# DOCUMENT SECTION
** BEGIN **

A Beginner's Guide to Installing Apache Kafka on Ubuntu

Last updated: June 20th 2024

Apache Kafka is popular for building real-time data pipelines and streaming applications. Whether you're a beginner or an experienced user, our guide will make installing Kafka on your Ubuntu machine a breeze. Let’s get started without any further ado.

What is Apache Kafka?

Apache Kafka is an open-source platform for processing real-time streaming data from various sources. It uses a publish-subscribe model to handle high-volume data streams efficiently.

With features like partitioning, replication, and fault tolerance, Kafka excels at high-throughput message processing in finance, manufacturing, and healthcare industries. Everyday use cases include tracking website activity, reporting metrics, log aggregation, and stream processing.

Kafka reliably stores event streams, processes them in real-time, and offers scalability and security. Deployable across environments, it utilizes a distributed messaging system over TCP for data transmission. Let’s quickly look at how to install Apache Kafka on Ubuntu.

Prerequisites

  • An Ubuntu server with a minimum of 5GB of RAM. If your system has less than 4GB of RAM, it could cause the Kafka service to fail. So, I recommend setting up a server with at least that amount of RAM, with some extra for breathing space and buffer. (Webdock’s SSD Bit is very affordable!)

** END **

# INSTRUCTION 1
Please extract the passage of the Kafka installation guide from "Last updated: June" to "and stream processing.", word for word.

# ROWS
** BEGIN **

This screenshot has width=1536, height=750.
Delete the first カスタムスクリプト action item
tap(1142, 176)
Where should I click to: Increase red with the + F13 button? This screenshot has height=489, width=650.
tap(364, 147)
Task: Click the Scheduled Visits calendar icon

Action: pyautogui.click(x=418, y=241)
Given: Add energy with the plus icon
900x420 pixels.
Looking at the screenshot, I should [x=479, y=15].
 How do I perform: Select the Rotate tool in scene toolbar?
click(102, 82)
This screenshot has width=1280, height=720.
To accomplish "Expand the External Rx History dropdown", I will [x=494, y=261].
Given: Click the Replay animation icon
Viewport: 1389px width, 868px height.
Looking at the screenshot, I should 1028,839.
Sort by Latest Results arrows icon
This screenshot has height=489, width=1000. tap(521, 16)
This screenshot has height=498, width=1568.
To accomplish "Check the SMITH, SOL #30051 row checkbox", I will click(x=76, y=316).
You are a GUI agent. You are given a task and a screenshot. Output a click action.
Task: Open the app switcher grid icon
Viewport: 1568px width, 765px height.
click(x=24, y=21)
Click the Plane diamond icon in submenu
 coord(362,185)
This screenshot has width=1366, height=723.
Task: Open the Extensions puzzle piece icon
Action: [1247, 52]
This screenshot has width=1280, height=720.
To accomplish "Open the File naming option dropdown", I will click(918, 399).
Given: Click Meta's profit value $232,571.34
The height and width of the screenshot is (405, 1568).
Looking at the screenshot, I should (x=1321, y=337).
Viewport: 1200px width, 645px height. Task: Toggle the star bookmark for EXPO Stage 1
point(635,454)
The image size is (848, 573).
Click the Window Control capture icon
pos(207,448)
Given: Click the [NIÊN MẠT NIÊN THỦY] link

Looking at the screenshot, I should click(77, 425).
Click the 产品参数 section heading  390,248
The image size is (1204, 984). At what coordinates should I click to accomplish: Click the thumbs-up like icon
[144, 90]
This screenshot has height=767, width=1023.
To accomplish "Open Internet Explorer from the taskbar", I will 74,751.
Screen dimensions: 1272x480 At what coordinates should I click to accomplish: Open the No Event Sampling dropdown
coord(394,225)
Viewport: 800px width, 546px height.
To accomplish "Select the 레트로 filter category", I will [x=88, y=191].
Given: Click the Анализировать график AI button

** END **

# INSTRUCTION 2
Find every line in the listing that contains the string "size" and copy each of those lines.

# SOLUTION 1
Last updated: June 20th 2024

Apache Kafka is popular for building real-time data pipelines and streaming applications. Whether you're a beginner or an experienced user, our guide will make installing Kafka on your Ubuntu machine a breeze. Let’s get started without any further ado.

What is Apache Kafka?

Apache Kafka is an open-source platform for processing real-time streaming data from various sources. It uses a publish-subscribe model to handle high-volume data streams efficiently.

With features like partitioning, replication, and fault tolerance, Kafka excels at high-throughput message processing in finance, manufacturing, and healthcare industries. Everyday use cases include tracking website activity, reporting metrics, log aggregation, and stream processing.

# SOLUTION 2
The image size is (848, 573).
The image size is (1204, 984). At what coordinates should I click to accomplish: Click the thumbs-up like icon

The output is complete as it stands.